--- START Excerpted passage ---
# Lake Martin 4/5-4/7



## TSpecks (Oct 3, 2007)

Well it was time for my annual trip to Lake Martin with my n laws. To say I crushed the fish again is an understatement!!! I was fishing primarily at night and afternoons while my wife and father n law would fish the mornings. So while I stayed back in the mornings I took care of my 2 year old Austin. My goal was to let him fish off the dock so he could catch his first fish and he did. Austin also did something I havent done yet and that is catch a flathead on rod and reel. I was throwing live shiners out and the rod was in the rod holder for him to reel it in.lol The night fishing on that lake is absolutely incredible!!!!!!!!!!!!!!!!!!!!!


----------



## PAWGhunter (Feb 3, 2010)

That catfish is about as tall as the little guy! Great pics


----------



## grey ghost (Jul 24, 2011)

nice!


----------



## skiff89_jr (Apr 1, 2011)

Wow! Nice fish.


----------



## Bbagwell (Mar 10, 2010)

what part of Martin were you on? my grandmother lives in Madwind Creek. Will be up there in June and i hope the fishing is just as good come then


----------



## TSpecks (Oct 3, 2007)

We stayed on the south west part of the lake and fished from the damn to Sandy Creek!! There are some awesome lights to the north part of Sandy Creek


----------



## BlazerBen (Feb 17, 2011)

awesome man, we will be up there in 3 weeks for our annual trip. Are the stripers schooling in the open water yet? Thats what cranks my tractor about that lake.


----------



## TSpecks (Oct 3, 2007)

90% of the fish where caught at night... I will tell you next time I go I probably will only fish at night it is freaking AWESOME!!!!!!!!


----------
--- END Excerpted passage ---
--- START Data block ---
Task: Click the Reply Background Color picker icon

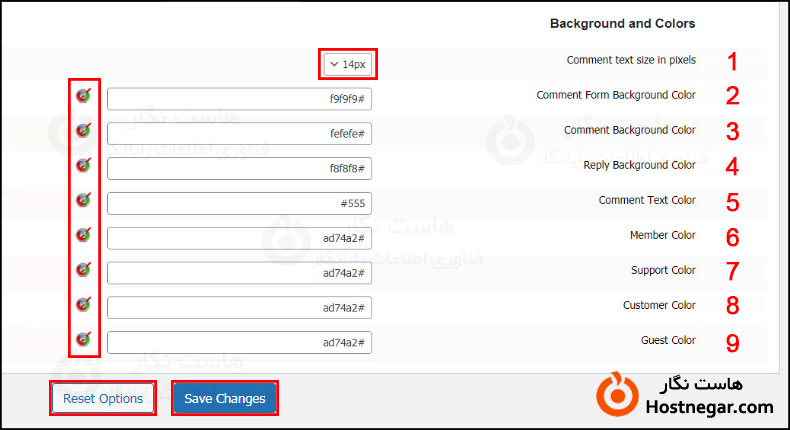Action: [x=84, y=165]
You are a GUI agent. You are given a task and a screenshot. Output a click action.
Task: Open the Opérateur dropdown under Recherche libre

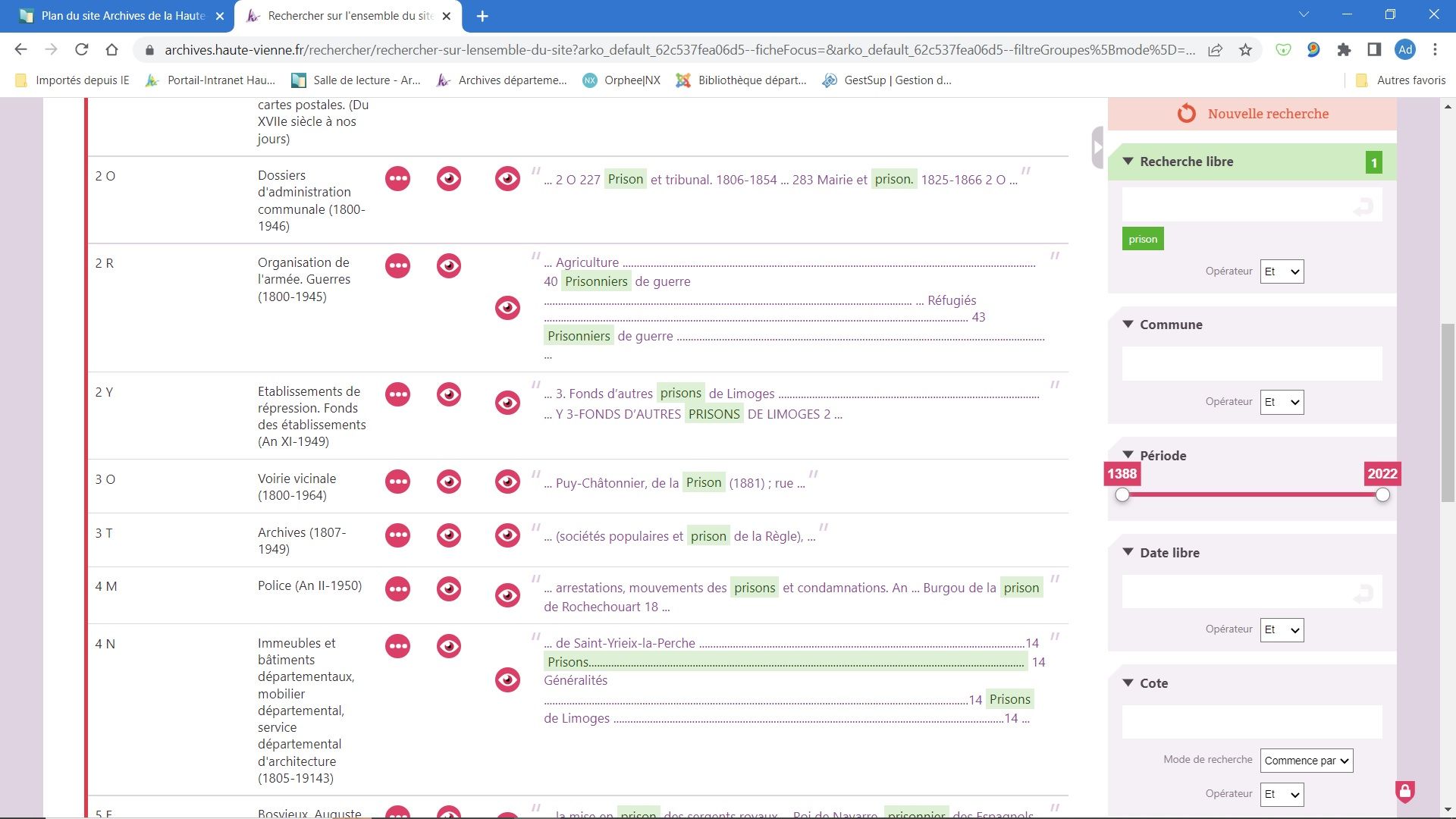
--- END Data block ---
*What is required*
Please reproduce everything in the Lake Martin fishing thread above, word for word, from "We stayed on" down to "(Feb 17, 2011)".

*Response for this exercise*
We stayed on the south west part of the lake and fished from the damn to Sandy Creek!! There are some awesome lights to the north part of Sandy Creek


----------



## BlazerBen (Feb 17, 2011)